Reproduce the records word for word, from the first line through the line containing "coord(1168,12)", with both of those lines included.

-- Start Given records --

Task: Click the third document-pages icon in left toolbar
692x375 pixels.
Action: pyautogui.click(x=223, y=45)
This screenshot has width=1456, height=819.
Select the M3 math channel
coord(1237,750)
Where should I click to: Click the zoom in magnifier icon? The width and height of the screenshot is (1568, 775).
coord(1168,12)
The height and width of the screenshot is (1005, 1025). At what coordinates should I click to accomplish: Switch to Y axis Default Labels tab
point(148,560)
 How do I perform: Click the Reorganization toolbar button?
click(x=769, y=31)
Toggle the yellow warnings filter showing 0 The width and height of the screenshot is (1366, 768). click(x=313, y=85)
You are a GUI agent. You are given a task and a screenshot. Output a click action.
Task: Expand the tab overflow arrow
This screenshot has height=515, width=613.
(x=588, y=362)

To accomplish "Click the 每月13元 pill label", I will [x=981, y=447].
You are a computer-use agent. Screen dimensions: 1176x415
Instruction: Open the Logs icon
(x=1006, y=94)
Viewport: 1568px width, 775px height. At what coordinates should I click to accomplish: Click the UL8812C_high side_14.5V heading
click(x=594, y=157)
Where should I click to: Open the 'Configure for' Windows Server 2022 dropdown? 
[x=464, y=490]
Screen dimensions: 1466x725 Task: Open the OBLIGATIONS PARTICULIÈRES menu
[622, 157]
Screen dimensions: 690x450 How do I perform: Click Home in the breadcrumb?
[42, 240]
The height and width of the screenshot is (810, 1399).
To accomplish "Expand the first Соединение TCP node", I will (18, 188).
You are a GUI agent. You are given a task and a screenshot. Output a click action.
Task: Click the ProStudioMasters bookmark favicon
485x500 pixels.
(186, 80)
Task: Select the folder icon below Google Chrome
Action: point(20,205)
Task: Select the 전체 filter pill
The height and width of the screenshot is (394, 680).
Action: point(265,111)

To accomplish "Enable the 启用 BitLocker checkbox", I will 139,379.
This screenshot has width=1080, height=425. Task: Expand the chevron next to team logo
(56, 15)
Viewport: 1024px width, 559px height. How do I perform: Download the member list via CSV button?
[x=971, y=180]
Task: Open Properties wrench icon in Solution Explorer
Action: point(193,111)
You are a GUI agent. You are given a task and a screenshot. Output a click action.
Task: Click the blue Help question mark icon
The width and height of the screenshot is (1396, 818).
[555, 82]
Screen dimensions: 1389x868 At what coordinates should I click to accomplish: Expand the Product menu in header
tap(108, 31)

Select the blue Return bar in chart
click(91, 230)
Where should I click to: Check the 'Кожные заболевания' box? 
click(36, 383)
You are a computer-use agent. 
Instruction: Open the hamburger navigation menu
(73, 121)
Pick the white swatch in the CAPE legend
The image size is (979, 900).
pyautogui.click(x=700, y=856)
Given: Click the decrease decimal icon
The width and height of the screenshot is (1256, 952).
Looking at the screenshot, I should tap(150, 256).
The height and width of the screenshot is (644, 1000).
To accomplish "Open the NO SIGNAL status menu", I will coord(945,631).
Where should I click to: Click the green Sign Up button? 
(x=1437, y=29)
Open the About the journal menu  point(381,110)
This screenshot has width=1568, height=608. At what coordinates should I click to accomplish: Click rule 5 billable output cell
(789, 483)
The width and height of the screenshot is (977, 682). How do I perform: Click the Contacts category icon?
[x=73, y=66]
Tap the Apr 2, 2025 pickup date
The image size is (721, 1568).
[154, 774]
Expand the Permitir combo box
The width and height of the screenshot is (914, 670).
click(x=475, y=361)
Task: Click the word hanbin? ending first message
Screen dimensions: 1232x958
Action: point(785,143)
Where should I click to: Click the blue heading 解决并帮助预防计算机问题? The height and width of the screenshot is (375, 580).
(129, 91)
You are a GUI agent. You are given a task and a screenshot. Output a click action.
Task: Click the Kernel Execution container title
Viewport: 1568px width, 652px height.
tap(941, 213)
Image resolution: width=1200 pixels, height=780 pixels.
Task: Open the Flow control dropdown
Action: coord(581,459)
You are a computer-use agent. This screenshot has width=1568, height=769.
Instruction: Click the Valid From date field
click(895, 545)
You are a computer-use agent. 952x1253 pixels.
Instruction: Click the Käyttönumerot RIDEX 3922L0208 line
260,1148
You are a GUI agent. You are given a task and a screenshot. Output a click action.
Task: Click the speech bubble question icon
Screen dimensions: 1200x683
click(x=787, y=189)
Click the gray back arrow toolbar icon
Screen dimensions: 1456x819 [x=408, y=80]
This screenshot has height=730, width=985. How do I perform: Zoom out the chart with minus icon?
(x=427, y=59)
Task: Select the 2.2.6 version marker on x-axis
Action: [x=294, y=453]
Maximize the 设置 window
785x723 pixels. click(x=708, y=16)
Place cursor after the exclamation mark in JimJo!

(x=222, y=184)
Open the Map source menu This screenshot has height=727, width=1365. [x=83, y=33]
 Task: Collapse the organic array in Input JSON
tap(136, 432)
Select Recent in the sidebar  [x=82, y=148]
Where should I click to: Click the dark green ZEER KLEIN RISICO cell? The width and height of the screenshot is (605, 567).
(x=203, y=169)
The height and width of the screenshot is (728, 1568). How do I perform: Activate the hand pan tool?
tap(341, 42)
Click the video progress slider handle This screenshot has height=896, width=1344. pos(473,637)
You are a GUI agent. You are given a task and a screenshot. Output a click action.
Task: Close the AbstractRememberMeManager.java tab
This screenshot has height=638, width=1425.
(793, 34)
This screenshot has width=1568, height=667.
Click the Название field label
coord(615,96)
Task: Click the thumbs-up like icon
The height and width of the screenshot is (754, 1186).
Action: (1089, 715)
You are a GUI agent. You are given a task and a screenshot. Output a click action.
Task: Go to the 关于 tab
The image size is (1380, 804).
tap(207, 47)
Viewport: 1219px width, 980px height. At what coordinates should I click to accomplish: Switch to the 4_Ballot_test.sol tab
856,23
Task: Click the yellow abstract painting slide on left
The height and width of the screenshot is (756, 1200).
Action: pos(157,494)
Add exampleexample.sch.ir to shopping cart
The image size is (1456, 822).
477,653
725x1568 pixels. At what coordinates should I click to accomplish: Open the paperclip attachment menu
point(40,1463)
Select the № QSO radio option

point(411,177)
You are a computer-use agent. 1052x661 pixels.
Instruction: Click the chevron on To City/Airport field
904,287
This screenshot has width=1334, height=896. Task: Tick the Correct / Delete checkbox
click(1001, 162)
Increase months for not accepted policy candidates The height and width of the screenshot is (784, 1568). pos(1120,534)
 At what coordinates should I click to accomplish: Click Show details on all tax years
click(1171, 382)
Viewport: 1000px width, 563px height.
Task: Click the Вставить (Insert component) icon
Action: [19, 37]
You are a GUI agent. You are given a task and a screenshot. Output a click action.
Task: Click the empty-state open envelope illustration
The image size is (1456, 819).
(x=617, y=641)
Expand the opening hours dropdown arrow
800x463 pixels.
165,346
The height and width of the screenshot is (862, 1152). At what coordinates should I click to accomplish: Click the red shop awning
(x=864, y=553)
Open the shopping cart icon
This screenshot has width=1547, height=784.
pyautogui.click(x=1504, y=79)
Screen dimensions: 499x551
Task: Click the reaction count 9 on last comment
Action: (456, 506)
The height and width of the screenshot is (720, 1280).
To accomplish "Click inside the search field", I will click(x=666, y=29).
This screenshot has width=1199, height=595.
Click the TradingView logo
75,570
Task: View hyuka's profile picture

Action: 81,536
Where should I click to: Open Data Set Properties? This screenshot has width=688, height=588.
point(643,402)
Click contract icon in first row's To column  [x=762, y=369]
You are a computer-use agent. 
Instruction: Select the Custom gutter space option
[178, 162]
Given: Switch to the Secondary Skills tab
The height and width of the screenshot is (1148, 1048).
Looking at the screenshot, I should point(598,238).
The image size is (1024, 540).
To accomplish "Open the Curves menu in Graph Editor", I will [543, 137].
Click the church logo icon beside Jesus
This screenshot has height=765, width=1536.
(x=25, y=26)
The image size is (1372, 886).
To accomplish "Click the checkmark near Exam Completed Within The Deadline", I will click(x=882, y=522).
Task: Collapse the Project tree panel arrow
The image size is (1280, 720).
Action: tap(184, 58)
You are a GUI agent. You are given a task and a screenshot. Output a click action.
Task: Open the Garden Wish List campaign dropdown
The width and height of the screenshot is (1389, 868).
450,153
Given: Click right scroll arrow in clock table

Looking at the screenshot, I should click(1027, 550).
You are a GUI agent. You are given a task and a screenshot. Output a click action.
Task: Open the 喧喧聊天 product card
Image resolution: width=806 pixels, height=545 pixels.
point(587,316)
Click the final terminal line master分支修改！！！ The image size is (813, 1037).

-- End Given records --

▸ Exercise output
Task: Click the third document-pages icon in left toolbar
692x375 pixels.
Action: pyautogui.click(x=223, y=45)
This screenshot has width=1456, height=819.
Select the M3 math channel
coord(1237,750)
Where should I click to: Click the zoom in magnifier icon? The width and height of the screenshot is (1568, 775).
coord(1168,12)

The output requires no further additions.